Exercise instructions.
Scan the data for "This" and copy the lines it appears in.

[Items from a data source]
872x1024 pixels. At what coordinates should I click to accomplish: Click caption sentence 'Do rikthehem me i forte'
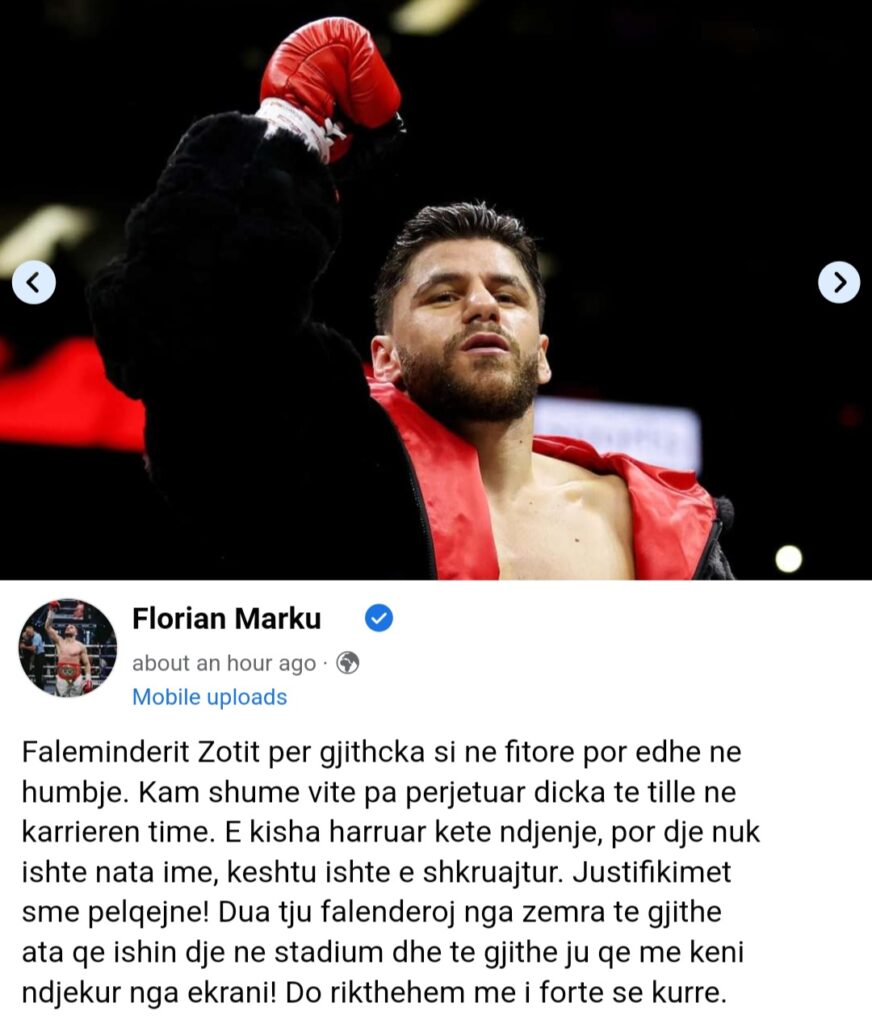tap(506, 993)
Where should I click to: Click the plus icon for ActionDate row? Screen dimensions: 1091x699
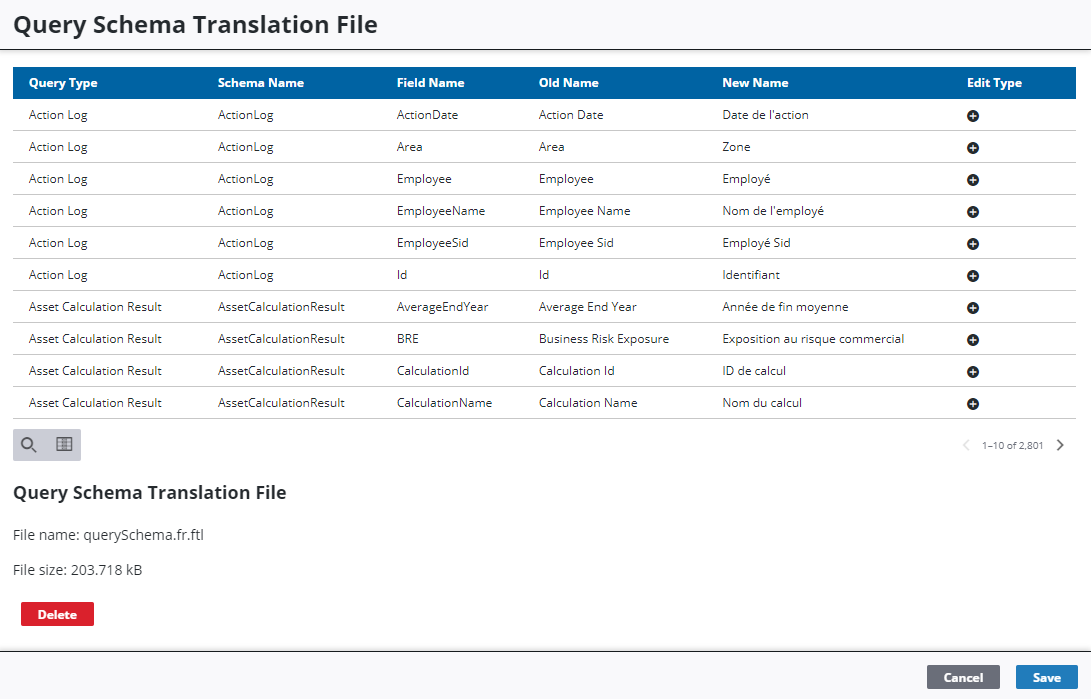(972, 116)
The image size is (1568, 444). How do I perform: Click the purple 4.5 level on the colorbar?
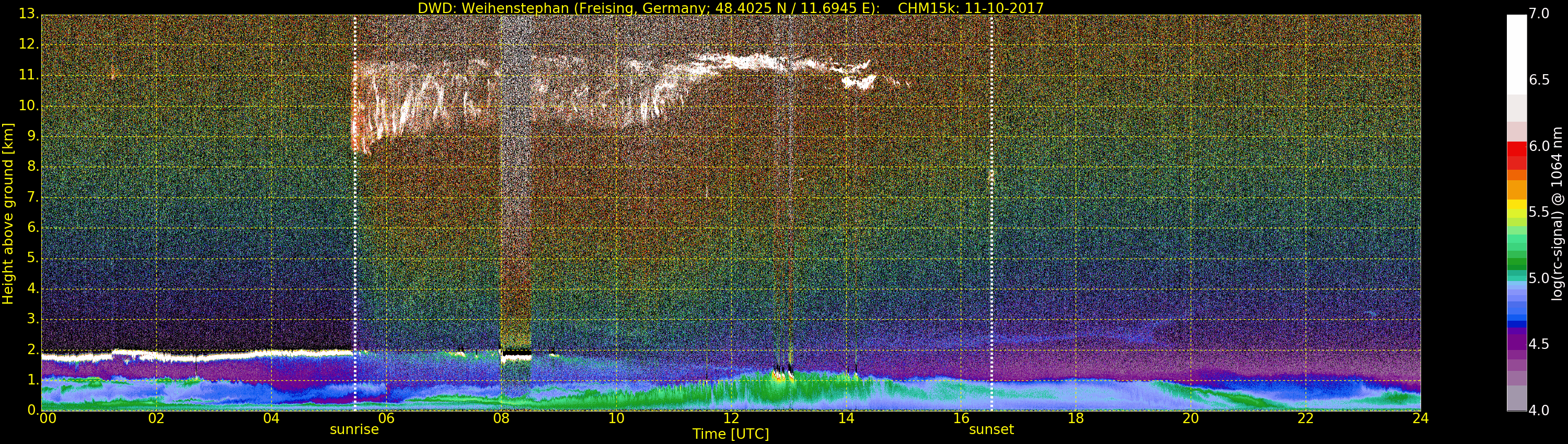pyautogui.click(x=1516, y=344)

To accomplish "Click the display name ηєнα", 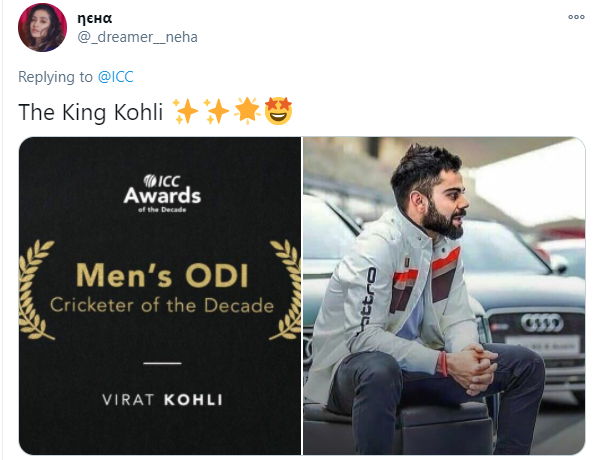I will [x=94, y=18].
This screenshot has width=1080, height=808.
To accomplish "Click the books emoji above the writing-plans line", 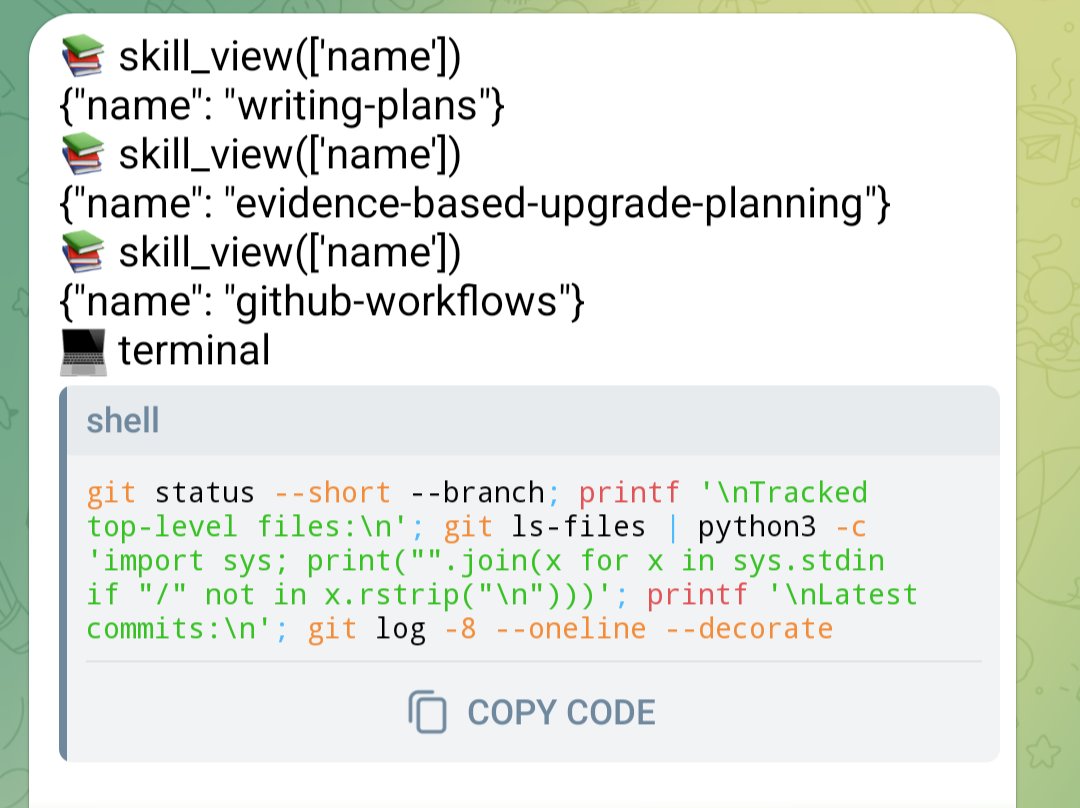I will click(83, 56).
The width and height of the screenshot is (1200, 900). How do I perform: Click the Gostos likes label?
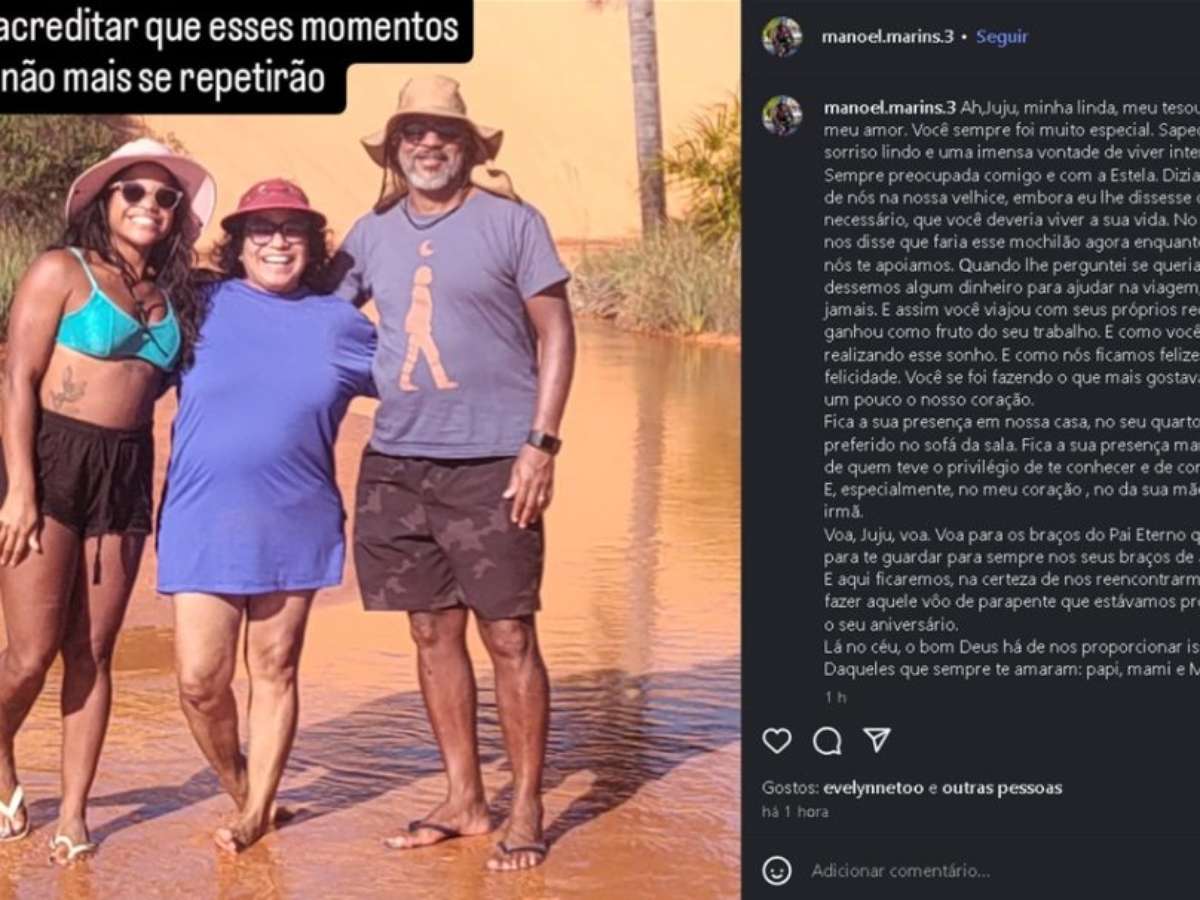coord(790,788)
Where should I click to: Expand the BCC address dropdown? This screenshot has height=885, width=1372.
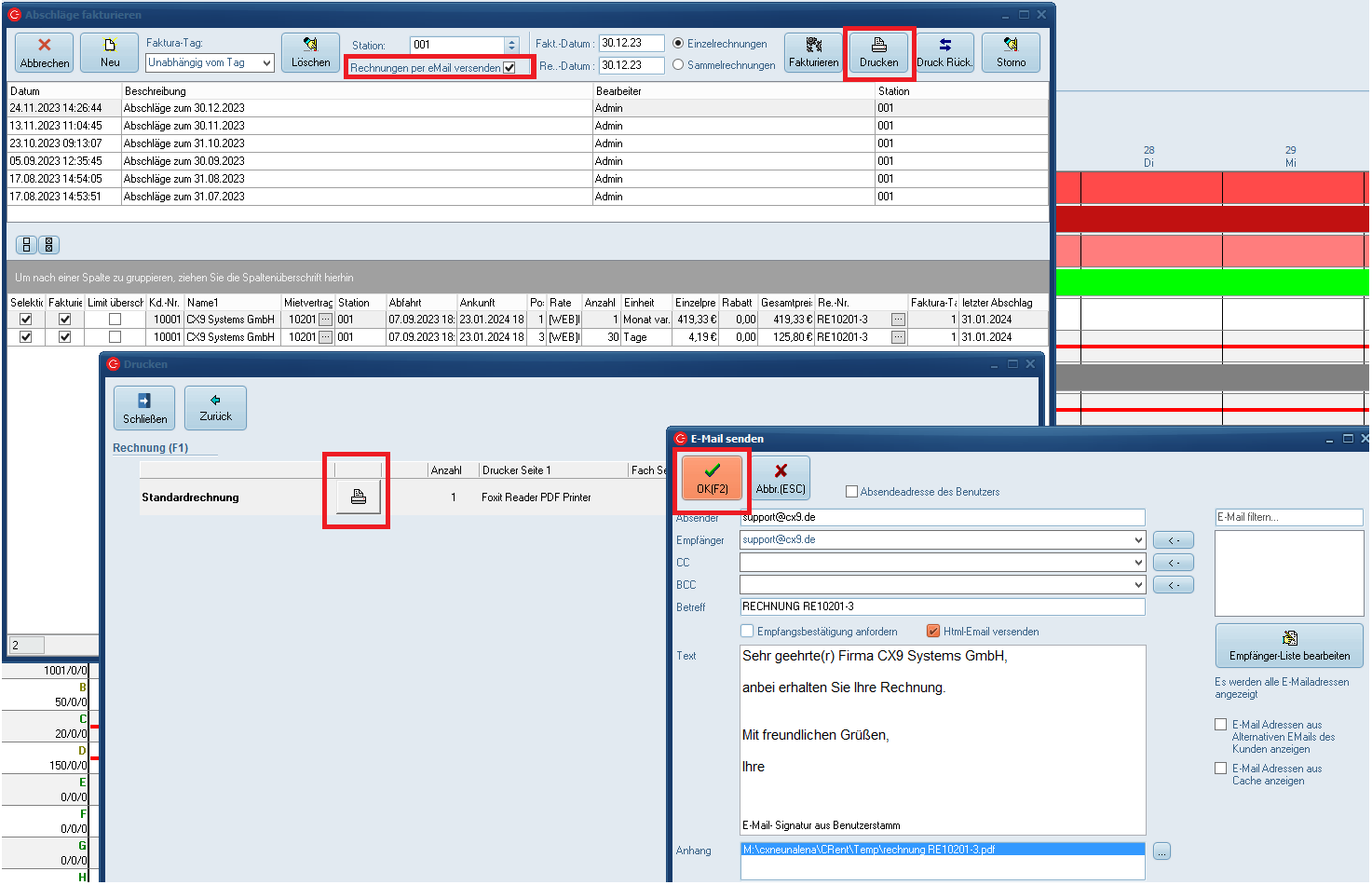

The completed task.
This screenshot has width=1080, height=808.
Where should I click to: Expand the BCC address dropdown? This screenshot has height=885, width=1372.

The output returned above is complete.